AIM OF THE EXERCISE
Copy each line of the entries that contains the word "computer".

DATA FOR REVIEW
++++++

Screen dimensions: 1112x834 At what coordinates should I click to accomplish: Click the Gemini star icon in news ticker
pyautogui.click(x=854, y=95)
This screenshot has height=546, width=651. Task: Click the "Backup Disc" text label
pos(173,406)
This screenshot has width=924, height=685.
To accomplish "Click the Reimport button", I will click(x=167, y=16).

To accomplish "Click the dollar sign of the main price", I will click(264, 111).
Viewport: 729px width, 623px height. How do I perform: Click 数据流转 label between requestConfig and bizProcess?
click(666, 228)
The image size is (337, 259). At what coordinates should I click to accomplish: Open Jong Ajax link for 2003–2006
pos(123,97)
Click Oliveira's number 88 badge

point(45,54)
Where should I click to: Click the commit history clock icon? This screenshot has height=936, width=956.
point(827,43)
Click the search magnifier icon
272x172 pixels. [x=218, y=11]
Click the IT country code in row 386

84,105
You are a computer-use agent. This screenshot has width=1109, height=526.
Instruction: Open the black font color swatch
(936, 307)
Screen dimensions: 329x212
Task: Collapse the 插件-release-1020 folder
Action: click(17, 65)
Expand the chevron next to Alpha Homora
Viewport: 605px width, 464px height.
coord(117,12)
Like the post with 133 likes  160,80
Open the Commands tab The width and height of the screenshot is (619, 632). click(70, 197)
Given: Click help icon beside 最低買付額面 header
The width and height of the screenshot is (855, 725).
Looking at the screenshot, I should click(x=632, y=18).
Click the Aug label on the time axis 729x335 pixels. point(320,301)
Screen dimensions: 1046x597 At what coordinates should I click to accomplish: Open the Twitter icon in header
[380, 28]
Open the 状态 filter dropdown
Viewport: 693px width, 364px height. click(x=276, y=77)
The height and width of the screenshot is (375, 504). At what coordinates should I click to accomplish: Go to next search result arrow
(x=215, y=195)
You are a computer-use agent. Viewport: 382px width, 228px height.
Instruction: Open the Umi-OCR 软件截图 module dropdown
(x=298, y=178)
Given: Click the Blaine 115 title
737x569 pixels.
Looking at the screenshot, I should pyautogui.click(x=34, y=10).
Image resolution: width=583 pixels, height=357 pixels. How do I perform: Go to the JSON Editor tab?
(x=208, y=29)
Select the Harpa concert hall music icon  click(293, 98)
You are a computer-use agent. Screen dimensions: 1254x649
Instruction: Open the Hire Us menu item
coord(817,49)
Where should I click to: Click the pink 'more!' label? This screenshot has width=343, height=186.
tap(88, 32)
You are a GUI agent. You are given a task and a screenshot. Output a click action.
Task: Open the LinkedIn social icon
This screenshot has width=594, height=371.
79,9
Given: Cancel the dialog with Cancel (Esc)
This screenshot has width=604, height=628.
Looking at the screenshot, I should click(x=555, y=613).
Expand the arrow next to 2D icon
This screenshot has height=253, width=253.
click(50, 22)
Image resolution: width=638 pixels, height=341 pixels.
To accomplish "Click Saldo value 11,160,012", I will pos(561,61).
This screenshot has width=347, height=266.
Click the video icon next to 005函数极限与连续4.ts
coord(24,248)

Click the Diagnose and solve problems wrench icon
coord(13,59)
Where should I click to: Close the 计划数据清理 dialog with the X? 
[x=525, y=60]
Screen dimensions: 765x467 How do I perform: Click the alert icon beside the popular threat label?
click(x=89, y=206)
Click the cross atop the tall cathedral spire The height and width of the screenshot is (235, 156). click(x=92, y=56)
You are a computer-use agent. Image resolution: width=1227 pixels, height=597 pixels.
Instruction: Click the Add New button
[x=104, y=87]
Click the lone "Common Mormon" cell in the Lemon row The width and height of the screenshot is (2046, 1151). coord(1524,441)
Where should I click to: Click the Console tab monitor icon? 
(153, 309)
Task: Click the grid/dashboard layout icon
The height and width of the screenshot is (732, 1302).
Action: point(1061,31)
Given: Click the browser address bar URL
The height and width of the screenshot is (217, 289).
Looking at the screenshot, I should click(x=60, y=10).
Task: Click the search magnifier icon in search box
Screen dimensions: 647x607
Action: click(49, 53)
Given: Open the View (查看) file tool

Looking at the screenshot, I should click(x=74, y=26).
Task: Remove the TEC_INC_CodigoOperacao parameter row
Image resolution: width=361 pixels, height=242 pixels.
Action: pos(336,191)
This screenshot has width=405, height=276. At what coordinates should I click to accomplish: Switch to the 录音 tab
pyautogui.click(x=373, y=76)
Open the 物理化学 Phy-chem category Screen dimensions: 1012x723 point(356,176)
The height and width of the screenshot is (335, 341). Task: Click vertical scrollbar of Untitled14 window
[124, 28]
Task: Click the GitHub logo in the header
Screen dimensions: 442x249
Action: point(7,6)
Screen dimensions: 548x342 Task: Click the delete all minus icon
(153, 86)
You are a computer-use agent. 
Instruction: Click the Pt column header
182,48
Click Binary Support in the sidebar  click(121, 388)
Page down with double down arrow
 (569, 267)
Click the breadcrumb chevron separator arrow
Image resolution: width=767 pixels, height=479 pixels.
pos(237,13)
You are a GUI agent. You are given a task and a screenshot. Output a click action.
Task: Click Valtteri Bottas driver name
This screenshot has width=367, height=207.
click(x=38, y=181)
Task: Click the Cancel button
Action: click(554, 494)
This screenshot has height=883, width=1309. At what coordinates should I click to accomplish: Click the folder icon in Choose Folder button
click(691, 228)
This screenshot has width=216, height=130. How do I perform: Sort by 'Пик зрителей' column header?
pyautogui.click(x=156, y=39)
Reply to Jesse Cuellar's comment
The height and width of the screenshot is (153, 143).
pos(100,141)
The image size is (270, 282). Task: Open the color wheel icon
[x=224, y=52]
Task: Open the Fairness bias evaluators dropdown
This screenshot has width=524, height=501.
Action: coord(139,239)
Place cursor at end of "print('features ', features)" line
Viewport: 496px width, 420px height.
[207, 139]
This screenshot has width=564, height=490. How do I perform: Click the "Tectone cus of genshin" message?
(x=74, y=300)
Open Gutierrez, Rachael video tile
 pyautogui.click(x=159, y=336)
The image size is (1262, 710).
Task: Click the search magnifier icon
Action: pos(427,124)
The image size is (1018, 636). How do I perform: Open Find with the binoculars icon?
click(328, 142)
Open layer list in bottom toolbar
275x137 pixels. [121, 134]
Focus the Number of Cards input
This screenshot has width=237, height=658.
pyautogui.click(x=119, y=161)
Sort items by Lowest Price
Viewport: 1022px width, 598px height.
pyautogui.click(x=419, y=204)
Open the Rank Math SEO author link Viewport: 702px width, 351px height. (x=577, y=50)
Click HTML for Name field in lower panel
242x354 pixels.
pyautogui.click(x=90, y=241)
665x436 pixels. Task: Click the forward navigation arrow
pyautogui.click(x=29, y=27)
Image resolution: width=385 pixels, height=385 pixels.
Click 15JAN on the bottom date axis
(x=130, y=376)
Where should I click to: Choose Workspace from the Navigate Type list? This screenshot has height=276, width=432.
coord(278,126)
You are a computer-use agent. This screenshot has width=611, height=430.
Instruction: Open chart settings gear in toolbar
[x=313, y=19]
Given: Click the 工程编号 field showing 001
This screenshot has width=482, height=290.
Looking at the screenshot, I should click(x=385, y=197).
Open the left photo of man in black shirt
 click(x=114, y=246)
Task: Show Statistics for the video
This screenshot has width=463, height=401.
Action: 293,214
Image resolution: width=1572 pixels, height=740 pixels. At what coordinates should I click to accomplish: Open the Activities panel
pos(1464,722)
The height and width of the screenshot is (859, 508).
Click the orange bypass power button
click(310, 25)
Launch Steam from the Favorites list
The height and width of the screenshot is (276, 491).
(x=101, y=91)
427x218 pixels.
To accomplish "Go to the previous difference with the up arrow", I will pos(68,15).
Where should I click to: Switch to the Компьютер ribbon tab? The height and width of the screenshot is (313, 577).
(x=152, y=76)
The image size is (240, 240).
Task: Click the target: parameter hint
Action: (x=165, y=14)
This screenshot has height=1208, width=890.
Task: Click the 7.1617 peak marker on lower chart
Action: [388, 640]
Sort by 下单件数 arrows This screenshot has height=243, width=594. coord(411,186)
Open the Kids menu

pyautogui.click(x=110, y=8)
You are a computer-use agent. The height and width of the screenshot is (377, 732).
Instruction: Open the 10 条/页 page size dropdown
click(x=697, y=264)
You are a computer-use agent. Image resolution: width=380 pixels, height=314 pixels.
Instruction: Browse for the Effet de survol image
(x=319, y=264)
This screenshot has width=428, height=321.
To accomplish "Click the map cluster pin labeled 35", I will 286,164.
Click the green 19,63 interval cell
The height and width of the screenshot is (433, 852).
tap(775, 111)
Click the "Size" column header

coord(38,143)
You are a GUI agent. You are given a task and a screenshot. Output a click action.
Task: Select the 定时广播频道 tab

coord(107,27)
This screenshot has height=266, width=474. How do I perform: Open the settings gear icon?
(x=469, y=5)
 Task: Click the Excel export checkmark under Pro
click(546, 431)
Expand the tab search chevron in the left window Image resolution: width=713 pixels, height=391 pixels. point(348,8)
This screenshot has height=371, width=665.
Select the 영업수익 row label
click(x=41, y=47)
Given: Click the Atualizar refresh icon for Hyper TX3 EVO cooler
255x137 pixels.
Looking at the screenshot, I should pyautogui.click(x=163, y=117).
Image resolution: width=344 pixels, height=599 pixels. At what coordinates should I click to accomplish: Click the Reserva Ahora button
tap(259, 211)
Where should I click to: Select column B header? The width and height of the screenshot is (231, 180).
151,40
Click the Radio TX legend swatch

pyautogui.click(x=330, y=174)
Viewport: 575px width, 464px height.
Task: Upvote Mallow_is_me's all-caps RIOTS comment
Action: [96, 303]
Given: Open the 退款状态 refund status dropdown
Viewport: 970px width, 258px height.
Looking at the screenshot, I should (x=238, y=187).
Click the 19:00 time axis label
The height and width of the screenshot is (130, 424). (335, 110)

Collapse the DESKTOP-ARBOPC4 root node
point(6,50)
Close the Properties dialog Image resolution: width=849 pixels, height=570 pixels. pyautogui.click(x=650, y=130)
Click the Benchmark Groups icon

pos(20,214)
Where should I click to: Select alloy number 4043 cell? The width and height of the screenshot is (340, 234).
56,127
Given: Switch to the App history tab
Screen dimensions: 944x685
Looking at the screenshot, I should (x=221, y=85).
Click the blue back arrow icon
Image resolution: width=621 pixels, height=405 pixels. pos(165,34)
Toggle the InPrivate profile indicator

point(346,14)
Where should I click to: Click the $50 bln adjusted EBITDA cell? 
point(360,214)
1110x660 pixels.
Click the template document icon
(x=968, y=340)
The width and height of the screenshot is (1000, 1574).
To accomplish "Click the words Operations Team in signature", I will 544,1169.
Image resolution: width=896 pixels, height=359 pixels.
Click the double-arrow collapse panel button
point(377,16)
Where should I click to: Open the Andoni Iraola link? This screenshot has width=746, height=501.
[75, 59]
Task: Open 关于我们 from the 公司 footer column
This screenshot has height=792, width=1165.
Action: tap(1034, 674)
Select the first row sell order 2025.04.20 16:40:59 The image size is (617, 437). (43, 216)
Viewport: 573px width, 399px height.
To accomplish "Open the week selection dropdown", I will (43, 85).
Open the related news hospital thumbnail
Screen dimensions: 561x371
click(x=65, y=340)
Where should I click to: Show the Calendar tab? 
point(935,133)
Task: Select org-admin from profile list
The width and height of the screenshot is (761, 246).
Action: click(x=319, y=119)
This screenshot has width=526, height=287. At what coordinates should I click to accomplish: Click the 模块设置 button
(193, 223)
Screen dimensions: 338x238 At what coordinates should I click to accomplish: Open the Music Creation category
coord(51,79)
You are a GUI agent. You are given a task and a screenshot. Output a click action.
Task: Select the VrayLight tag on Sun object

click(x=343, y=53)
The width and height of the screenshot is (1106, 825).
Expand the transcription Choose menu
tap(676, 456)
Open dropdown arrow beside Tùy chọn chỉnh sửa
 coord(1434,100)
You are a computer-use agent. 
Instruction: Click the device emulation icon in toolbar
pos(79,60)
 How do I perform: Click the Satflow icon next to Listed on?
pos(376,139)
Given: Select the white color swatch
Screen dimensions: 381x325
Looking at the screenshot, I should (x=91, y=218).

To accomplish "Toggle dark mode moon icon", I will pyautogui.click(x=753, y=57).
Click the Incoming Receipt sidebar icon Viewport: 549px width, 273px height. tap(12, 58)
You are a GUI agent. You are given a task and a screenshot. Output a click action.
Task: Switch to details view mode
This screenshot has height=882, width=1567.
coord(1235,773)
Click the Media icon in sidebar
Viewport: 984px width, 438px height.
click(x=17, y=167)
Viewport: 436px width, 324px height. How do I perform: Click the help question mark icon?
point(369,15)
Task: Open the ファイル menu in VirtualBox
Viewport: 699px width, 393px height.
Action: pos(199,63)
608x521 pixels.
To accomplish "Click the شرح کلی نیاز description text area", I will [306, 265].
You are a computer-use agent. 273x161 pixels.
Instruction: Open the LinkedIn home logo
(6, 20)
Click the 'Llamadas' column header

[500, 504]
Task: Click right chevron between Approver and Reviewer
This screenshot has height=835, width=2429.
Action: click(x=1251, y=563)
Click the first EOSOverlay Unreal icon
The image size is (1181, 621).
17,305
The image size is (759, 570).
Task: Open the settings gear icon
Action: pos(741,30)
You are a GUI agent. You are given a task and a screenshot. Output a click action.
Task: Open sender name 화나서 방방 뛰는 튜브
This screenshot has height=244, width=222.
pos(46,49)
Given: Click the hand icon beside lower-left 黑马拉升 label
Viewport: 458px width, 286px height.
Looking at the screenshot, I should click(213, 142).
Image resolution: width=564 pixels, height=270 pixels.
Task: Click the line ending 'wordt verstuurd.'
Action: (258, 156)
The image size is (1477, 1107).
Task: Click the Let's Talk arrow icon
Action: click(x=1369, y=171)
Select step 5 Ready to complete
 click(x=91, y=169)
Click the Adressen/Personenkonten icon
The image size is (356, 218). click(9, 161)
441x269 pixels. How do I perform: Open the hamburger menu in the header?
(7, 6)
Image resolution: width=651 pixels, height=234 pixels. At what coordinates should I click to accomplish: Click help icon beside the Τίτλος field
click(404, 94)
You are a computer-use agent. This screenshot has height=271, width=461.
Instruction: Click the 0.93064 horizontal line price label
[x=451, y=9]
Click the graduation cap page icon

++++++

ANSWER TO THIS EXERCISE
You are a computer-use agent. This screenshot has width=1109, height=526.
You are a computer-use agent. Viewport: 382px width, 228px height.
You are a computer-use agent. Screen dimensions: 1254x649
You are a computer-use agent. Image resolution: width=1227 pixels, height=597 pixels.
You are a computer-use agent. 
You are a computer-use agent. This screenshot has width=611, height=430.
You are a computer-use agent. The height and width of the screenshot is (377, 732).
You are a computer-use agent. Image resolution: width=380 pixels, height=314 pixels.
You are a computer-use agent. 
You are a computer-use agent. 273x161 pixels.
You are a computer-use agent. This screenshot has height=271, width=461.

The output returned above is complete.